Les controverses ont commencé lorsque la mairie a été informée de messages partagés par Lucas sur les réseaux sociaux, jugés racistes. Lors d'une rencontre avec les autorités, l'organisateur a reconnu avoir publié une vidéo comprenant des propos heurtants, mais soutient qu'elle était ancienne et tirée d'un registre humoristique. Il déclare : "C'est vrai que je suis allé trop loin dans mes propos. J'ai également supprimé la vidéo pour éviter tout malentendu." Il a exprimé son étonnement face à la rapidité avec laquelle la mairie a pris sa décision, affirmant qu'il n'a pas eu l'opportunité de s'expliquer. La réaction de la mairie a été rapide, l'adjointe à l'animation, Nora Viviani, qualifiant les propos de Lucas d'"extrêmement problématiques" et proches de l'incitation à la haine. Elle a souligné qu'il n'est pas simplement question de liberté d'expression, mais aussi de responsabilité dans le discours public.
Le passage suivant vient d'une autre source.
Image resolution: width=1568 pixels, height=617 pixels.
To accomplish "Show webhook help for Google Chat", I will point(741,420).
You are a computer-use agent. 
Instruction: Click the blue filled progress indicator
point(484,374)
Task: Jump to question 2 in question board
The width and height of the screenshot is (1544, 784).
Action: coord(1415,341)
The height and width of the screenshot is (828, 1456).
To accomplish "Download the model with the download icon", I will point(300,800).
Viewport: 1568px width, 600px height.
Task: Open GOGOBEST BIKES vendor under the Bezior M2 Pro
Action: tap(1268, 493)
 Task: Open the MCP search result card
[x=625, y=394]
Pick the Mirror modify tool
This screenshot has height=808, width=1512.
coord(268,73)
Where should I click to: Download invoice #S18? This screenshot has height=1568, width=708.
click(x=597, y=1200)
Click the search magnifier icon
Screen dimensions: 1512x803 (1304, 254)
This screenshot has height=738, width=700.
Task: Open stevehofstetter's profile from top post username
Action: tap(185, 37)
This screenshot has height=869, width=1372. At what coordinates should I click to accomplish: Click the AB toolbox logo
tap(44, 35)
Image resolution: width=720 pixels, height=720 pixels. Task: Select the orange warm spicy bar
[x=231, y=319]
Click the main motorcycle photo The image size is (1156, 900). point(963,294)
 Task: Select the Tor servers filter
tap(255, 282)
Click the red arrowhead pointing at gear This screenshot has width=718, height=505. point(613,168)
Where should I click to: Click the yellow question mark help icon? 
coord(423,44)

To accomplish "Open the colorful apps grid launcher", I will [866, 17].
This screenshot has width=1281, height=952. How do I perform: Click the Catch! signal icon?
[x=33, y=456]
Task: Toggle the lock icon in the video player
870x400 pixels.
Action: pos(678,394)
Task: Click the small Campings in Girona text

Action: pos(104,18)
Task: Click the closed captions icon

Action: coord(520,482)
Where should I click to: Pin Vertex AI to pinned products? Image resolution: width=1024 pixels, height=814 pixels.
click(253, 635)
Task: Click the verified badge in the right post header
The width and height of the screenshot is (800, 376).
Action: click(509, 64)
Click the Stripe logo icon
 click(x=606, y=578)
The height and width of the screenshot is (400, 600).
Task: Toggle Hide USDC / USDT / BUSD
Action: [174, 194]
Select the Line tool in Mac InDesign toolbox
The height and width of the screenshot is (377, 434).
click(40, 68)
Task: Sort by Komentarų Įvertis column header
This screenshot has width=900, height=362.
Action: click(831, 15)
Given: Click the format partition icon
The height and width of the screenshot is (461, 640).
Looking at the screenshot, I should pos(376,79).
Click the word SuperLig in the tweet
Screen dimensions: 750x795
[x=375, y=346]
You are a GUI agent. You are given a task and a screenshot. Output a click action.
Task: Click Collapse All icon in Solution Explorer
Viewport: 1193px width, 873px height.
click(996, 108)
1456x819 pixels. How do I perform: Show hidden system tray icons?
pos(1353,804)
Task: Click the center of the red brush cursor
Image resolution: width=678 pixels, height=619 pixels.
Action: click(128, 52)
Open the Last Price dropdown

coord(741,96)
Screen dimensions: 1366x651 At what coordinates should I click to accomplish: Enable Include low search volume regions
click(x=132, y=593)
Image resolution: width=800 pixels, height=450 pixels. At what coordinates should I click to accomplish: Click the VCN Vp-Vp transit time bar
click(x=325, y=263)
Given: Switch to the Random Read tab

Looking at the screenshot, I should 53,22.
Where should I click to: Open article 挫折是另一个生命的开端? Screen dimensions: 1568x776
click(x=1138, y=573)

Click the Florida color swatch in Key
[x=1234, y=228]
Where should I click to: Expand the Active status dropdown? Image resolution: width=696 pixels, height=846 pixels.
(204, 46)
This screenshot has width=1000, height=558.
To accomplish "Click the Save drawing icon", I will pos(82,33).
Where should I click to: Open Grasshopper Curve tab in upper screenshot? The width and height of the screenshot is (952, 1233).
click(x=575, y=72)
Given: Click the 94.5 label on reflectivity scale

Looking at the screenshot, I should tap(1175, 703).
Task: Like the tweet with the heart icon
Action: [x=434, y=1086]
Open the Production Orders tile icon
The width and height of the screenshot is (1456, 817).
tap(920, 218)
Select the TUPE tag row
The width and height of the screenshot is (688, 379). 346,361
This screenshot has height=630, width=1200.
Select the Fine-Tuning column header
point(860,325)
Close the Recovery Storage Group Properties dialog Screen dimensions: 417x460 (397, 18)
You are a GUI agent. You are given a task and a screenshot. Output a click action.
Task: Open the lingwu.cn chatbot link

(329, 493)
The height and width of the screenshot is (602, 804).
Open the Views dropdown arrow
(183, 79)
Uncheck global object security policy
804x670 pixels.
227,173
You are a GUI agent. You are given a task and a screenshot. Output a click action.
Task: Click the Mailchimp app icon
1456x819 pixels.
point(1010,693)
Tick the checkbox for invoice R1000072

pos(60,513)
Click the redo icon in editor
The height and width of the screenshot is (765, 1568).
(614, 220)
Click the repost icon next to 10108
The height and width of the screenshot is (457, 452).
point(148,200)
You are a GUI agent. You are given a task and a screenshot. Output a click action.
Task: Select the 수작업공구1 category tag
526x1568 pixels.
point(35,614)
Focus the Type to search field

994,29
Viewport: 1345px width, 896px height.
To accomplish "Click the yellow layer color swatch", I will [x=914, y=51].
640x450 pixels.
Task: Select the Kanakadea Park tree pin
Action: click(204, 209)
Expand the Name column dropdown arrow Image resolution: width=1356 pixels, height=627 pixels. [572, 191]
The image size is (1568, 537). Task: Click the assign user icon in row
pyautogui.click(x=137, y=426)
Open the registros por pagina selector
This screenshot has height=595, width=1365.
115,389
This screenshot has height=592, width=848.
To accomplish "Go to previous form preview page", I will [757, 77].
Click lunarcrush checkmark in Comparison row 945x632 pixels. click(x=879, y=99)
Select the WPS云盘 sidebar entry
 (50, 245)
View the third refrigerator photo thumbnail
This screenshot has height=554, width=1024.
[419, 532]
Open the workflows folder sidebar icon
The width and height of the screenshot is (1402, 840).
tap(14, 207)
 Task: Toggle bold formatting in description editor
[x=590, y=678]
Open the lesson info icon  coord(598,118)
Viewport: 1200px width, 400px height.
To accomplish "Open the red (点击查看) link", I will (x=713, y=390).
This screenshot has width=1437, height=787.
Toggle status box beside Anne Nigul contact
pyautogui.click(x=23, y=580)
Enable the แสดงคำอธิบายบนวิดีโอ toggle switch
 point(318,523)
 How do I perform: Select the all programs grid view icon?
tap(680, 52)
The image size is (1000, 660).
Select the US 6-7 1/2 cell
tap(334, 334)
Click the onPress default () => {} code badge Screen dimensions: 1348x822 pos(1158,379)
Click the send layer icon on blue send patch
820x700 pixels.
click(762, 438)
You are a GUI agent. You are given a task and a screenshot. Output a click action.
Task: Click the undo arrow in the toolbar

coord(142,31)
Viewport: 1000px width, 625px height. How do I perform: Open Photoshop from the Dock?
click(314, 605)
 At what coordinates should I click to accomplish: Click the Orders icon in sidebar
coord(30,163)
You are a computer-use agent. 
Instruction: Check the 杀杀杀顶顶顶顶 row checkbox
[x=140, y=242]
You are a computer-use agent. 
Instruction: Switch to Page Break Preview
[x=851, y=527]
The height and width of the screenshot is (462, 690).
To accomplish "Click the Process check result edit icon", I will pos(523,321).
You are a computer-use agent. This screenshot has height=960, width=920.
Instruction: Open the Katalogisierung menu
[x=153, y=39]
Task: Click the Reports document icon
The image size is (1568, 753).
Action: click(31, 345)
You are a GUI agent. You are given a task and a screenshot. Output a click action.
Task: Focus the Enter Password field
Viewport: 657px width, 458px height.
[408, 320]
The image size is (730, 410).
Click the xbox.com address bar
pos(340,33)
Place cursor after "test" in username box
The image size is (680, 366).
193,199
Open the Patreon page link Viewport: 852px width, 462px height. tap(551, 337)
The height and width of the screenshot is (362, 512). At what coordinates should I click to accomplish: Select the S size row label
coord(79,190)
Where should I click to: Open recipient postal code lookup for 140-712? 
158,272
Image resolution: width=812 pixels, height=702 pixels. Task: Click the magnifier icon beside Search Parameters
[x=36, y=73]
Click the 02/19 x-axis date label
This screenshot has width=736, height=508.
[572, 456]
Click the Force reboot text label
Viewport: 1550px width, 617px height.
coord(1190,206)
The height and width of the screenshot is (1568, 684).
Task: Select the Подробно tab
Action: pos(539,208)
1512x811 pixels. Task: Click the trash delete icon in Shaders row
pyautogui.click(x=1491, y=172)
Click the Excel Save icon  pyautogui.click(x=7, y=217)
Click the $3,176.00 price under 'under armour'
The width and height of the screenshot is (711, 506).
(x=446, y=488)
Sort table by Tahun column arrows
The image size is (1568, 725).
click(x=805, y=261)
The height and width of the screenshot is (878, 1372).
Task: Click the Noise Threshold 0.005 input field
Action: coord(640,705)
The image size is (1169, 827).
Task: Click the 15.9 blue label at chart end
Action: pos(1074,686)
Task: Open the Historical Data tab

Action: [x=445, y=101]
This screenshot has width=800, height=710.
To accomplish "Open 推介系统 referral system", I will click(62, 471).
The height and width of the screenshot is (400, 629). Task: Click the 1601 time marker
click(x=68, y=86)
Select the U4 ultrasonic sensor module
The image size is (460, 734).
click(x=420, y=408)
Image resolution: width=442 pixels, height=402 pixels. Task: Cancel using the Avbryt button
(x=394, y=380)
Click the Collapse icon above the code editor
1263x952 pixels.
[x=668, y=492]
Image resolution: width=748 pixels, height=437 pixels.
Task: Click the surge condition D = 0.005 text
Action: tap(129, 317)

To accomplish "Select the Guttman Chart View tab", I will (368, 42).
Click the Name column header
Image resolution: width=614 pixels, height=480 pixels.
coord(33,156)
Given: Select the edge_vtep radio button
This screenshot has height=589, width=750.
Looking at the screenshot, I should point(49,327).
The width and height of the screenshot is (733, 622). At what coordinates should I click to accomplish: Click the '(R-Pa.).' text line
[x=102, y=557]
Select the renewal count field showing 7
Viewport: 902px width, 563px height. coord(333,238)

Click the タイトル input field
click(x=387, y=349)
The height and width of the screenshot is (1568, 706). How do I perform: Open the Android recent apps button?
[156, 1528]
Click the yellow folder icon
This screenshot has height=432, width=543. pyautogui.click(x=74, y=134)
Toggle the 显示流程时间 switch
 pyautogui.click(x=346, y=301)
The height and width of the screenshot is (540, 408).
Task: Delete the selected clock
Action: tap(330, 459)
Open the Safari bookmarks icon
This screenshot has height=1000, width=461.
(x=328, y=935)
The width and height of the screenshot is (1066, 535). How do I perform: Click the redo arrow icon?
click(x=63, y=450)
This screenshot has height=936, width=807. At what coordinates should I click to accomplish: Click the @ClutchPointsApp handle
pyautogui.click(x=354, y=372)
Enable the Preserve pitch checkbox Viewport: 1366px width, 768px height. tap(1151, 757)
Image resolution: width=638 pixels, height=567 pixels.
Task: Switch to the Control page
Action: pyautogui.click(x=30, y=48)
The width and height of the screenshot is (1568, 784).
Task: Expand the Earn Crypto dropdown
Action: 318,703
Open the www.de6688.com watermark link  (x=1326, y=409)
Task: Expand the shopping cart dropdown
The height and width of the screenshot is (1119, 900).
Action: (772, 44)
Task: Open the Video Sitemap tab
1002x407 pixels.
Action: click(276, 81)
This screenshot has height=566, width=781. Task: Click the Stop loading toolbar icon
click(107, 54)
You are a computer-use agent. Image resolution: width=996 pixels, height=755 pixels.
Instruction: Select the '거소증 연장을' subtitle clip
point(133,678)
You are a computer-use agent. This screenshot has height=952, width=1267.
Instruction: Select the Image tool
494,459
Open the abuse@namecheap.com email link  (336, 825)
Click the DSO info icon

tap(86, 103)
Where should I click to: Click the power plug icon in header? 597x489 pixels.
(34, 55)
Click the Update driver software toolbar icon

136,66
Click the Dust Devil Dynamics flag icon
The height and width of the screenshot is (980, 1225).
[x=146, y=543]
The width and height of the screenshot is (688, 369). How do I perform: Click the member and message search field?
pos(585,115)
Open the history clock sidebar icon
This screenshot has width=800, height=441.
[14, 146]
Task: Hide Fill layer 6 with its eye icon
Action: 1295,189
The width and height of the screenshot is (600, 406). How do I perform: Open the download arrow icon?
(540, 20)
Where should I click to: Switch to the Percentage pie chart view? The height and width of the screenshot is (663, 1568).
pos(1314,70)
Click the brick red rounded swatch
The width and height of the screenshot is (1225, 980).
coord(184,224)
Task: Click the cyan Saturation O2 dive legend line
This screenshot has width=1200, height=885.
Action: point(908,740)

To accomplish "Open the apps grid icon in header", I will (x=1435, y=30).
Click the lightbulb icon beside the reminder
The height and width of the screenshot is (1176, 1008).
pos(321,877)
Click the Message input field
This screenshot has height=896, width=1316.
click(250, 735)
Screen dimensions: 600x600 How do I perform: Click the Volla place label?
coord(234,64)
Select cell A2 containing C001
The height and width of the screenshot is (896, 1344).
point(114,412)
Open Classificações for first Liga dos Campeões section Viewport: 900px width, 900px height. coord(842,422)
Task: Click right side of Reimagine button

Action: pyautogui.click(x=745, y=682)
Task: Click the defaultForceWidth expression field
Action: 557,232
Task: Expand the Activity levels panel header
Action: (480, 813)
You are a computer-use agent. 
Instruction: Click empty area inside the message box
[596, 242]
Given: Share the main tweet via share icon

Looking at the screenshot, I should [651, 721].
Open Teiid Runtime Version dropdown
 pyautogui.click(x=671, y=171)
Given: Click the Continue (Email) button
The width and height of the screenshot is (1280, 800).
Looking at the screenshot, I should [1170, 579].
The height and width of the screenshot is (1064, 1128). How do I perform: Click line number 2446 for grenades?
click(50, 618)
Viviani a déclaré : "Dire que l'on a du sang arabe sur son pare-brise tout en niant le racisme, c'est contradictoire dans un État de droit. Nos valeurs communes et notre éthique ne peuvent être compromises." La mairie a donc pris la décision de lance une procédure judiciaire pour évaluer la gravité des déclarations, en invoquant le risque de trouble à l'ordre public.
Lucas regrette la perte financière significative de 20 000 euros due à l'annulation et a déjà commencé à chercher un autre lieu pour organiser son festival. Il se trouve en désaccord avec les critiques qui jugent ses propos de manière excessive et espère que le dialogue pourra se rouvrir. Plusieurs membres de la communauté locale ainsi que des acteurs culturels ont également exprimé leur soutien à l'annulation, considérant qu'elle reflète une volonté collective de s'opposer au racisme et à l'intolérance.